[Task details]
Be exact. Print each record as it stands.

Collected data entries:
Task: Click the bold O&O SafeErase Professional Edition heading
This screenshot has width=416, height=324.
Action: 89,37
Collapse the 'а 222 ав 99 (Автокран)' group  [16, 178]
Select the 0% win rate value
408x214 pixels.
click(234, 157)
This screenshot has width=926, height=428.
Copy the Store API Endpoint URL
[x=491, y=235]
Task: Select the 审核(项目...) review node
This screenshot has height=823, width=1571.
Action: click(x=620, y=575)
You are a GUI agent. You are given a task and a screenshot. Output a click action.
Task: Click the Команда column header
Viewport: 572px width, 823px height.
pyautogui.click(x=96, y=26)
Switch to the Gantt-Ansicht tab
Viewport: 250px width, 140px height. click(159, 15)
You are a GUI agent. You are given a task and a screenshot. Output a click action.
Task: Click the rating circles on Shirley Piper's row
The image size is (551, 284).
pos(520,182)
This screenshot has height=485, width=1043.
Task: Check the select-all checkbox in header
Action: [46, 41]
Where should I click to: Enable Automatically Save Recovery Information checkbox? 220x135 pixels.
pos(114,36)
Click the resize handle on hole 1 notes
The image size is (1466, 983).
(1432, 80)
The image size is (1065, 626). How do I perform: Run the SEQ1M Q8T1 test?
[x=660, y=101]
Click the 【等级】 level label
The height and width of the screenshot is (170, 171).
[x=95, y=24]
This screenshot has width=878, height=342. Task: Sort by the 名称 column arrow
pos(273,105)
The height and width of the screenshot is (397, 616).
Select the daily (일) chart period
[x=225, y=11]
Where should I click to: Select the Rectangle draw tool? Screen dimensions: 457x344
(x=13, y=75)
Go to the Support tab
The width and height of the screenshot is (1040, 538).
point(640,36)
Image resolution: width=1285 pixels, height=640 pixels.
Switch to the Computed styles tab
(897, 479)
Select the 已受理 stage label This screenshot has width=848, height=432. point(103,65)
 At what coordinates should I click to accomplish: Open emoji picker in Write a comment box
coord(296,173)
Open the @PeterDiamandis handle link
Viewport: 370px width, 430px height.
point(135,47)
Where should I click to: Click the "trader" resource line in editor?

[Task response]
Task: Click the bold O&O SafeErase Professional Edition heading
This screenshot has width=416, height=324.
Action: 89,37
Collapse the 'а 222 ав 99 (Автокран)' group  [16, 178]
Select the 0% win rate value
408x214 pixels.
click(234, 157)
This screenshot has width=926, height=428.
Copy the Store API Endpoint URL
[x=491, y=235]
Task: Select the 审核(项目...) review node
This screenshot has height=823, width=1571.
Action: click(x=620, y=575)
You are a GUI agent. You are given a task and a screenshot. Output a click action.
Task: Click the Команда column header
Viewport: 572px width, 823px height.
pyautogui.click(x=96, y=26)
Switch to the Gantt-Ansicht tab
Viewport: 250px width, 140px height. click(159, 15)
You are a GUI agent. You are given a task and a screenshot. Output a click action.
Task: Click the rating circles on Shirley Piper's row
The image size is (551, 284).
pos(520,182)
This screenshot has height=485, width=1043.
Task: Check the select-all checkbox in header
Action: [46, 41]
Where should I click to: Enable Automatically Save Recovery Information checkbox? 220x135 pixels.
pos(114,36)
Click the resize handle on hole 1 notes
The image size is (1466, 983).
(1432, 80)
The image size is (1065, 626). How do I perform: Run the SEQ1M Q8T1 test?
[x=660, y=101]
Click the 【等级】 level label
The height and width of the screenshot is (170, 171).
[x=95, y=24]
This screenshot has width=878, height=342. Task: Sort by the 名称 column arrow
pos(273,105)
The height and width of the screenshot is (397, 616).
Select the daily (일) chart period
[x=225, y=11]
Where should I click to: Select the Rectangle draw tool? Screen dimensions: 457x344
(x=13, y=75)
Go to the Support tab
The width and height of the screenshot is (1040, 538).
point(640,36)
Image resolution: width=1285 pixels, height=640 pixels.
Switch to the Computed styles tab
(897, 479)
Select the 已受理 stage label This screenshot has width=848, height=432. point(103,65)
 At what coordinates should I click to accomplish: Open emoji picker in Write a comment box
coord(296,173)
Open the @PeterDiamandis handle link
Viewport: 370px width, 430px height.
point(135,47)
Where should I click to: Click the "trader" resource line in editor?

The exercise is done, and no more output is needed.